U.S. Rep. French Hill, a Little Rock Republican and chairman of the House Financial Services Committee, was the chairman and CEO of Arkansas-based Delta Trust & Banking Corp. before it was sold to Simmons Bank in 2014. A representative from Hill’s office said the congressman has been in contact with the White House on its plans for the CDFI Fund.
Assessing the Threat
As the congressional budgeting process begins, CDFIs find themselves in a position familiar from the first Trump administration, when the White House threatened to zero out the fund. The CDFIs survived that go-round and Jeannine Jacokes, the CEO of a national CDFI trade association, believes the real threat is not elimination of the fund but a question of how much it is reduced.

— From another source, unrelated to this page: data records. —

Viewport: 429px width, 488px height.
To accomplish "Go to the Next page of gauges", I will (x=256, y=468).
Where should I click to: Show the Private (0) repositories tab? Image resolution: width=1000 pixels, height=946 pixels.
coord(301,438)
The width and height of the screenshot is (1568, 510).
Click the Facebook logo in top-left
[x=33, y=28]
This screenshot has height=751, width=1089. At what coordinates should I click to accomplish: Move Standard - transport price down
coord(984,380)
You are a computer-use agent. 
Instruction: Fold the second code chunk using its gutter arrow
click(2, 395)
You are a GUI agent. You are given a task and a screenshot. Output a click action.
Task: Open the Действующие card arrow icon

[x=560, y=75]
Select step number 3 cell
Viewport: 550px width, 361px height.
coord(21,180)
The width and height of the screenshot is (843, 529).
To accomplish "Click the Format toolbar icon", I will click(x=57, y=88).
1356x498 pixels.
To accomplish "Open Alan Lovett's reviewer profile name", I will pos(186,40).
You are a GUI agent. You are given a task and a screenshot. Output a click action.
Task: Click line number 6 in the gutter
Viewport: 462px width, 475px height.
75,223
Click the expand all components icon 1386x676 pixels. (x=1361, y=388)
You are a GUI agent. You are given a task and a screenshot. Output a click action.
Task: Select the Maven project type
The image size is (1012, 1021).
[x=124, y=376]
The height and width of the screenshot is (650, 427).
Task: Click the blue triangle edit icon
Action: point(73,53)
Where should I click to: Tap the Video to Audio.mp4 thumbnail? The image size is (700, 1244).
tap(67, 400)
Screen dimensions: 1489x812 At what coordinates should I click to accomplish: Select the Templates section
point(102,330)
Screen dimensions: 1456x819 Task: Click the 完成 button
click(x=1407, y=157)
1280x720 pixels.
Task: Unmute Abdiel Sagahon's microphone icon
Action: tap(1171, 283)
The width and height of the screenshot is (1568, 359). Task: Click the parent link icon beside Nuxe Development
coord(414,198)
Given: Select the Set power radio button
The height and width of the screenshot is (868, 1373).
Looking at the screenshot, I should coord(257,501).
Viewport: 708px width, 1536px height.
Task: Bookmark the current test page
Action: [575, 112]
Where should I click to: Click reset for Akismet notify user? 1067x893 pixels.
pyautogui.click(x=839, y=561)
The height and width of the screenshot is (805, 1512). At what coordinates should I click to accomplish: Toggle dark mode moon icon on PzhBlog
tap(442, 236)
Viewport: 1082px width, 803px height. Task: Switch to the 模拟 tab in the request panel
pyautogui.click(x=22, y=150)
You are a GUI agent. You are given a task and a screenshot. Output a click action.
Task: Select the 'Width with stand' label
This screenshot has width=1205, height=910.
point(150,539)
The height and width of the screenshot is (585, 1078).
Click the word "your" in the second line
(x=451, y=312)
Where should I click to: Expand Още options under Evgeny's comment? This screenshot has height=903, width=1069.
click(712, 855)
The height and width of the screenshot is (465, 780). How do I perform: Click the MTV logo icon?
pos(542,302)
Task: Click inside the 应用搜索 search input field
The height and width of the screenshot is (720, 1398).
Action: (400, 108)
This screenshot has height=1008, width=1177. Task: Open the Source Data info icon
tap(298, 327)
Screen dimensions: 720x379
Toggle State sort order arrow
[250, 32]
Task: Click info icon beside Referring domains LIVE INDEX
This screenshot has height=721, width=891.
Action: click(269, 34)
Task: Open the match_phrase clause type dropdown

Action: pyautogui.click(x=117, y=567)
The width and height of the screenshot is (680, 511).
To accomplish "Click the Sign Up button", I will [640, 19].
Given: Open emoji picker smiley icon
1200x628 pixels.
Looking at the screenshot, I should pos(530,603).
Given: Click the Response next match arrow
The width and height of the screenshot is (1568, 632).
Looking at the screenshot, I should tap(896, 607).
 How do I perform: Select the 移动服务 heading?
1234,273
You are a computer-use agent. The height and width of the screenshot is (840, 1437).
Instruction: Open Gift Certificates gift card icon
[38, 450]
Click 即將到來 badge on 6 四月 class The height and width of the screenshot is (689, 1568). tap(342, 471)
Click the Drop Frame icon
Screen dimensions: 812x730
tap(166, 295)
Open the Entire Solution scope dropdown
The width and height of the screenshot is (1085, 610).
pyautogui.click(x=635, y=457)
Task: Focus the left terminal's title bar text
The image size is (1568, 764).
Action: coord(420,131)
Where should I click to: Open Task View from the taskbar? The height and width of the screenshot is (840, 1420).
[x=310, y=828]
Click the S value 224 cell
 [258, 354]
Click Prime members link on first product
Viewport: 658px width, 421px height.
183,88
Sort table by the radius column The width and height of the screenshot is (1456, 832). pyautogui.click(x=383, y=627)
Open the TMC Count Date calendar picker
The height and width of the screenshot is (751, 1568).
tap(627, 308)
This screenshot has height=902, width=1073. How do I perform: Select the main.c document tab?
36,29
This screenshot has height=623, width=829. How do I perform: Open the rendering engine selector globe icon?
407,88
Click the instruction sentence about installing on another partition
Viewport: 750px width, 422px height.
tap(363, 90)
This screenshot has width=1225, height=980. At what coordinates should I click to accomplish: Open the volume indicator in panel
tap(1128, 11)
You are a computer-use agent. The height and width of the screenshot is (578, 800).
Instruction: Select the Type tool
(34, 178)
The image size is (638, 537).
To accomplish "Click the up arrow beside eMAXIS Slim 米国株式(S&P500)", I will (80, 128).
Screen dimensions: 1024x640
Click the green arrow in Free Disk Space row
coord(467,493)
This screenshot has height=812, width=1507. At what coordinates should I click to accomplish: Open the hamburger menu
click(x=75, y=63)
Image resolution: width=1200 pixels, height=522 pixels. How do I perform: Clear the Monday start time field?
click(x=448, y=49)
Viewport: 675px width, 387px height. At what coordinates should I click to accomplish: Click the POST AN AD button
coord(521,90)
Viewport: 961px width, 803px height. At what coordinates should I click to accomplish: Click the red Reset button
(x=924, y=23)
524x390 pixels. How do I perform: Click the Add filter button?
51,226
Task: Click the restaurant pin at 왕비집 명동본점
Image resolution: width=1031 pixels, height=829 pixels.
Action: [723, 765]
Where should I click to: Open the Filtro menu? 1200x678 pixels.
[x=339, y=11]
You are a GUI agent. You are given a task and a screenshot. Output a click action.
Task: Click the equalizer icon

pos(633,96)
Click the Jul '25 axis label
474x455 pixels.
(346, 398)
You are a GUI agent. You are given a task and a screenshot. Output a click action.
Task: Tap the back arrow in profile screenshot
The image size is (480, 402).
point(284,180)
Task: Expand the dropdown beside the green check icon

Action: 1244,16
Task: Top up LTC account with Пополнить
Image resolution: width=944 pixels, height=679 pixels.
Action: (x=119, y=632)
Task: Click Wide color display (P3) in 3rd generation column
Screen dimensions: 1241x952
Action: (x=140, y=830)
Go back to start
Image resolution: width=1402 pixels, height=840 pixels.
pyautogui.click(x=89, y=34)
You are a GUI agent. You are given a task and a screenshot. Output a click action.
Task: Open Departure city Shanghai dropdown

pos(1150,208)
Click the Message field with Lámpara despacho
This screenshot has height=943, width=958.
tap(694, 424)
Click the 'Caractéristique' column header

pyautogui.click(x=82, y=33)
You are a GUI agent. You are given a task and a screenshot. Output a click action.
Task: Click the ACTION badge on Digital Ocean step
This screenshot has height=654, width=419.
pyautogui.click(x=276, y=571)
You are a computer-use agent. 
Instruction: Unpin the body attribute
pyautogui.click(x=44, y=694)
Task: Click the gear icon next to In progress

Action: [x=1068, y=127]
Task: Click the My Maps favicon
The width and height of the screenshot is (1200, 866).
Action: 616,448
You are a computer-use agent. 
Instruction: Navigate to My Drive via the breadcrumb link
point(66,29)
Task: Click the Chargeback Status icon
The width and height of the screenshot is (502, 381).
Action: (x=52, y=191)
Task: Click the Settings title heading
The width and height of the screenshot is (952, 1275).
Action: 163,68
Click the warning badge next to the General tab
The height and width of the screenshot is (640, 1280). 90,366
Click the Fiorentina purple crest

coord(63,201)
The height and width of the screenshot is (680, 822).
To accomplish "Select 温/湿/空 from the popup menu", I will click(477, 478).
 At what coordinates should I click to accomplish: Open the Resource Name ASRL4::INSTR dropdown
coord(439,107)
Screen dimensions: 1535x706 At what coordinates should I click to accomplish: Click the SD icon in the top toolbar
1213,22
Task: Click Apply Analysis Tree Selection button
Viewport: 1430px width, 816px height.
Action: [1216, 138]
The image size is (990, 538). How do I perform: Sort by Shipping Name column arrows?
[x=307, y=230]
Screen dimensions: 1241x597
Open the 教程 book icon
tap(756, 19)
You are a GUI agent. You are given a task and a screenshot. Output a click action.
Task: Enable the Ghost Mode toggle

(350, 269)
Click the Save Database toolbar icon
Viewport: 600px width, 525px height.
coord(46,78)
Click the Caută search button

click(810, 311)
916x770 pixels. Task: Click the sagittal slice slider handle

Jacokes, who has led the organization for 24 years, vehemently disagrees with the White House’s “woke” description of the program and called it an “inflammatory statement.”
The White House has also proposed creating a new $100 million award program focused on rural America. The program is short on details, but a brief description of the program in the president’s budget proposal says CDFIs would be required to direct 60% of their loans and investments to rural areas.
Sam Walls, CEO of Little Rock-based CDFI ACC Capital, works with new market tax credits, which his nonprofit organization sells, using the capital to perform lending and venture capital activities in low-income communities. Arkansas institutions are already focused on rural areas because of the nature of the state, he said.
“In Arkansas, you’re going to be rural,” he said. “You can’t not be rural.”
Adams, the CEO of FORGE in northwest Arkansas, said he believes the CDFI programs are focused on creating a path to wealth for whoever receives their services.
“The people we are serving have the same thing in common: They lack access to the financial system and we’ve created a mechanism to fill that gap,” Adams said.
While most CDFIs are small, Southern Bancorp is the state’s ninth-biggest bank and growing. In June, Southern announced plans to acquire Legacy Bank & Trust, a CDFI with $1.9 billion in assets in Springfield, Missouri. The acquisition will increase Southern’s assets to $4.7 billion.
Large banks like Southern will be able to weather changes to the federal program, although they may have to curtail their programs. Smaller institutions may not be in the same position, he said.
“Some of the very very small CDFI loan funds and venture funds may have to shut their doors,” Williams said.